By: Aaron Bertrand | Last Updated: 2018-07-24 | Comments (45) | Dates
A calendar table can be immensely useful, particularly for reporting purposes, and for determining things like business days between two dates. I often see people struggling with manually populating a calendar or date dimension table; usually there are lots of loops and iterative code constructs being used. In this tip I will show you how to build and use a calendar table.
I build calendar tables all the time, for a variety of business applications, and have come up with a few ways to handle things. Sharing them here will hopefully prevent you from re-inventing any wheels when populating your own tables.

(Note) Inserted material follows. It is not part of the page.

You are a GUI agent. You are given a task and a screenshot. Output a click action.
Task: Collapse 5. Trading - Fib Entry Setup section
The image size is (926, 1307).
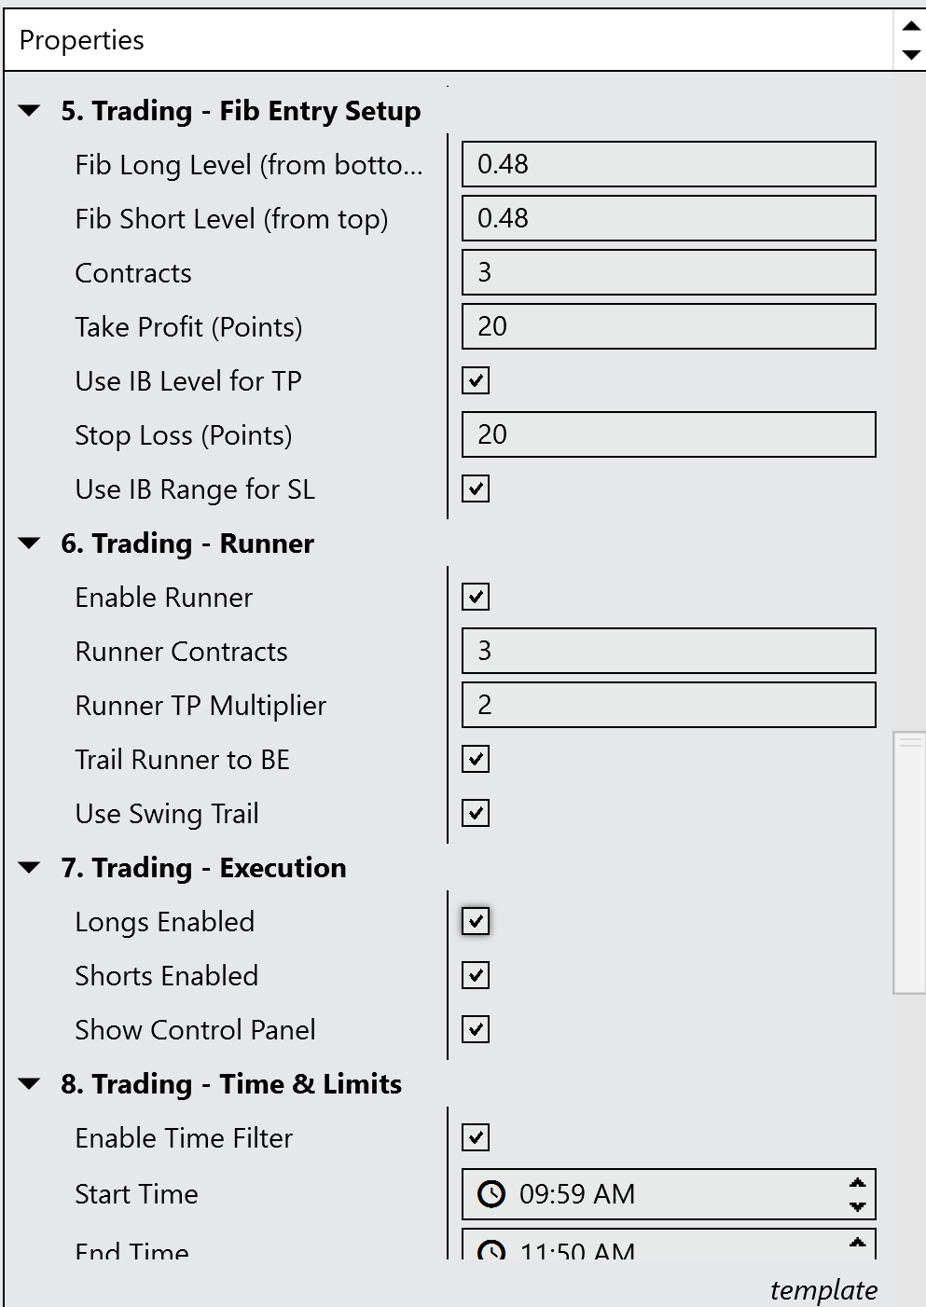(30, 111)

One of the biggest objections I hear to calendar tables is that people don't want to create a table. I can't stress enough how cheap a table can be in terms of size and memory usage, especially as storage continues to be larger and faster, compared to using all kinds of functions to determine date-related information on every single query. The table I create below probably has a lot more materialized columns than you would ever need, but it takes a whopping 1.29 MB on disk and in memory (that covers 20 years; 30 years would be 1.86 MB, and 50 years would be 3.08 MB). That will go up as you implement additional indexes, but still represents an extremely negligible impact in most systems.

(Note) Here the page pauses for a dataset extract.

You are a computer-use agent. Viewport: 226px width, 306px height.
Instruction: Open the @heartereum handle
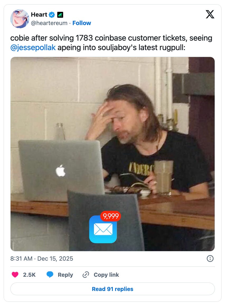pyautogui.click(x=49, y=23)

I also always explicitly set things like DATEFORMAT, DATEFIRST, and LANGUAGE to avoid ambiguity, default to English for month and day names, and assume that quarters for the fiscal year align with the calendar year. You may need to change some of these things depending on your display language, your fiscal year, and other factors.

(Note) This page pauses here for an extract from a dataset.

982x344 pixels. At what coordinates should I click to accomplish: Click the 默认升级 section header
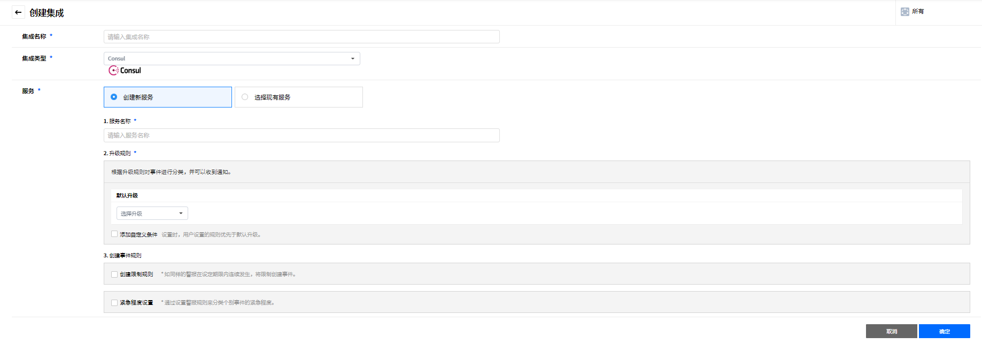127,196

This is a one-time population, so I'm not worried about the costs of using intermediate storage like temp tables. I like to materialize all of the columns to disk, rather than rely on computed columns, since the table becomes read-only after initial population. So I'm going to do a lot of those calculations during the initial population of the #temp table:
DECLARE @StartDate DATE = '20000101', @NumberOfYears INT = 30; -- prevent set or regional settings from interfering with -- interpretation of dates / literals SET DATEFIRST 7; SET DATEFORMAT mdy; SET LANGUAGE US_ENGLISH; DECLARE @CutoffDate DATE = DATEADD(YEAR, @NumberOfYears, @StartDate); -- this is just a holding table for intermediate calculations: CREATE TABLE #dim ( [date] DATE PRIMARY KEY, [day] AS DATEPART(DAY, [date]), [month] AS DATEPART(MONTH, [date]), FirstOfMonth AS CONVERT(DATE, DATEADD(MONTH, DATEDIFF(MONTH, 0, [date]), 0)), [MonthName] AS DATENAME(MONTH, [date]), [week] AS DATEPART(WEEK, [date]), [ISOweek] AS DATEPART(ISO_WEEK, [date]), [DayOfWeek] AS DATEPART(WEEKDAY, [date]), [quarter] AS DATEPART(QUARTER, [date]), [year] AS DATEPART(YEAR, [date]), FirstOfYear AS CONVERT(DATE, DATEADD(YEAR, DATEDIFF(YEAR, 0, [date]), 0)), Style112 AS CONVERT(CHAR(8), [date], 112), Style101 AS CONVERT(CHAR(10), [date], 101) ); -- use the catalog views to generate as many rows as we need INSERT #dim([date]) SELECT d FROM ( SELECT d = DATEADD(DAY, rn - 1, @StartDate) FROM ( SELECT TOP (DATEDIFF(DAY, @StartDate, @CutoffDate)) rn = ROW_NUMBER() OVER (ORDER BY s1.[object_id]) FROM sys.all_objects AS s1 CROSS JOIN sys.all_objects AS s2 -- on my system this would support > 5 million days ORDER BY s1.[object_id] ) AS x ) AS y;
At this point, #dim looks like this, just showing the first 5 and last 5 dates:
Now these pre-calculated values can help to derive all of the other materialized columns you might want in your calendar table. The following is just a sampling of the things I see most commonly; I am sure that you do not need all of these columns, and that there might be other columns you need. You should just use this as a starting point:
CREATE TABLE dbo.DateDimension ( --DateKey INT NOT NULL PRIMARY KEY, [Date] DATE NOT NULL, [Day] TINYINT NOT NULL, DaySuffix CHAR(2) NOT NULL, [Weekday] TINYINT NOT NULL, WeekDayName VARCHAR(10) NOT NULL, IsWeekend BIT NOT NULL, IsHoliday BIT NOT NULL, HolidayText VARCHAR(64) SPARSE, DOWInMonth TINYINT NOT NULL, [DayOfYear] SMALLINT NOT NULL, WeekOfMonth TINYINT NOT NULL, WeekOfYear TINYINT NOT NULL, ISOWeekOfYear TINYINT NOT NULL, [Month] TINYINT NOT NULL, [MonthName] VARCHAR(10) NOT NULL, [Quarter] TINYINT NOT NULL, QuarterName VARCHAR(6) NOT NULL, [Year] INT NOT NULL, MMYYYY CHAR(6) NOT NULL, MonthYear CHAR(7) NOT NULL, FirstDayOfMonth DATE NOT NULL, LastDayOfMonth DATE NOT NULL, FirstDayOfQuarter DATE NOT NULL, LastDayOfQuarter DATE NOT NULL, FirstDayOfYear DATE NOT NULL, LastDayOfYear DATE NOT NULL, FirstDayOfNextMonth DATE NOT NULL, FirstDayOfNextYear DATE NOT NULL ); GO -- create other useful index(es) here
A couple of notes:
DateKeyis commented out. It is defined as an INT not because that is my preference (I would always store this as a DATE), but because that seems to be the preference of most data warehousing professionals. If you want your date key to be an int, please note the places in the code below where I comment out anything to do with DateKey.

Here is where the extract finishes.